▶ DOCUMENT EXTRACT
-------------------------
Education really is For All: The important but invisible successes of civil society activism

How much do we know about the difference civil society makes in shaping education? A team at the Accountability Research Center published a Brief highlighting relevant literature and achievements from the last couple of decades with key takeaways for donors, governments and CSOs alike.

May 22, 2024 by Naomi Hossain, SOAS University of London, Felipe J. Hevia, CIESAS-Golfo, and Abrehet Gebremedhin, American University in Washington, D.C
4 minutes read
Students at St Luke's Pre-primary school in Wilberforce, , Sierra Leone.. Credit: World Bank/Kaglan
Students at St Luke's Pre-primary school in Wilberforce, Sierra Leone.
Credit: World Bank/Kaglan

These are dangerous times to be an education activist: you could face months in jail for daring to educate girls in Afghanistan, or prison time if you’re a librarian stocking "banned books" in the USA.

It was not always as risky to advocate for education. For a quarter century, non-governmental organizations (NGOs), campaigners, volunteer groups and social movements helped shape global education policies through the Dakar Framework for Action on Education for All.
-------------------------
▶ EXERCISE INSTRUCTIONS
**a.** Extract the passage from the article on civil society activism in education, starting at "These are dangerous" and ending at "Education for All.".
**b.** According to the article on civil society activism in education, why are these dangerous times to be an education activist?
**c.** Carry on the article about civil society activism in education from the point where it stops.

Recorded data:
-------------------------
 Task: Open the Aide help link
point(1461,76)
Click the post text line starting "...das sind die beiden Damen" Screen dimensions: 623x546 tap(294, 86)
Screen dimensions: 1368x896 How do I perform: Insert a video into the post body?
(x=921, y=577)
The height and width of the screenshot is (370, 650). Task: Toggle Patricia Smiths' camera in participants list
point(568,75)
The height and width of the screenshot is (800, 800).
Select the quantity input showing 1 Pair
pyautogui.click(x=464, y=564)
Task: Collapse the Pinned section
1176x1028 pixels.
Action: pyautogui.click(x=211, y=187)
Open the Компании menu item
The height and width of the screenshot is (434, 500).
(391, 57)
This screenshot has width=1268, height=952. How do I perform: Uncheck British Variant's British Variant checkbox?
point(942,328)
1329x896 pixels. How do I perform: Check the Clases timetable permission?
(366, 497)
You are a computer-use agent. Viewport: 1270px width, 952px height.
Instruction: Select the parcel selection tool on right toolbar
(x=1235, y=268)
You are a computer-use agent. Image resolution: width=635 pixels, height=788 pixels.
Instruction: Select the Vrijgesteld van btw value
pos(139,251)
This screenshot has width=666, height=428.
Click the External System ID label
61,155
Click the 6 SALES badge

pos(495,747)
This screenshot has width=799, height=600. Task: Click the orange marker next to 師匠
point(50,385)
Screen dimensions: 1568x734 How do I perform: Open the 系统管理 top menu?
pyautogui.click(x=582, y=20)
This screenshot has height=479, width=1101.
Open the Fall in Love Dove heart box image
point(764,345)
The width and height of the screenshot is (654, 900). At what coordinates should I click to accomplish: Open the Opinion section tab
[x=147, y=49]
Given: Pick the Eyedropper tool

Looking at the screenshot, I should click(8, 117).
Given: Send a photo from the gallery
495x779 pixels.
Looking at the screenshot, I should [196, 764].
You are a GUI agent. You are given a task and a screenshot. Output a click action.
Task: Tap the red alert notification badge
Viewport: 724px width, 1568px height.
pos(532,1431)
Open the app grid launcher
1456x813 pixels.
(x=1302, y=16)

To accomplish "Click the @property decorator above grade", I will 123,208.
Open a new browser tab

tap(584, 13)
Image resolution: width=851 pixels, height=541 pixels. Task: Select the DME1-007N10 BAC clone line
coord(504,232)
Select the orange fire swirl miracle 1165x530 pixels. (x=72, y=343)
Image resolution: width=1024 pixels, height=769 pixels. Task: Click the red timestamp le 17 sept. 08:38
-------------------------
▶ FINAL RESULTS
**a.**
These are dangerous times to be an education activist: you could face months in jail for daring to educate girls in Afghanistan, or prison time if you’re a librarian stocking "banned books" in the USA.

It was not always as risky to advocate for education. For a quarter century, non-governmental organizations (NGOs), campaigners, volunteer groups and social movements helped shape global education policies through the Dakar Framework for Action on Education for All.

**b.** An education activist could face months in jail for daring to educate girls in Afghanistan. In the USA, a librarian could face prison time for stocking "banned books."

**c.**
Civil society groups advocated for inclusive education for children with disabilities, found ways of educating displaced and refugee children, and monitored education budgets.

But how much do we know about the difference civil society made in shaping education?

Our team at the Accountability Research Center, as one of the Global Learning Partners for GPE’s Education Out Loud, reviewed relevant literature from the last couple of decades to find out and produced an Accountability Brief with key takeaways for donors, governments and CSOs alike.

Civil society showed that education is really for all

When a global norm is established, it can be difficult to see the work involved to get there.

However, as we have found in our detailed literature review on the role of civil society in education policymaking in the Global South, the past 25 years have seen a remarkable but little-noted success: the achievement of global consensus that all children, everywhere, have the right to go to school (implying public provision where possible), and to learn. This involved extensive campaigning, advocacy, and pilot initiatives to reach those excluded from school.

Leadership by the Global Campaign for Education, an international coalition of NGOs, social movements, teacher unions, national education coalitions, and other civic groups, helped coordinate activism and amplify its effects.

The fact that extremist groups such as the Taliban and Boko Haram are excluded from the international community because they oppose basic education for all tells us a great deal about how universal the idea has now become. It is easy to forget quite how much activism went into establishing this norm – or that it was by no means inevitable.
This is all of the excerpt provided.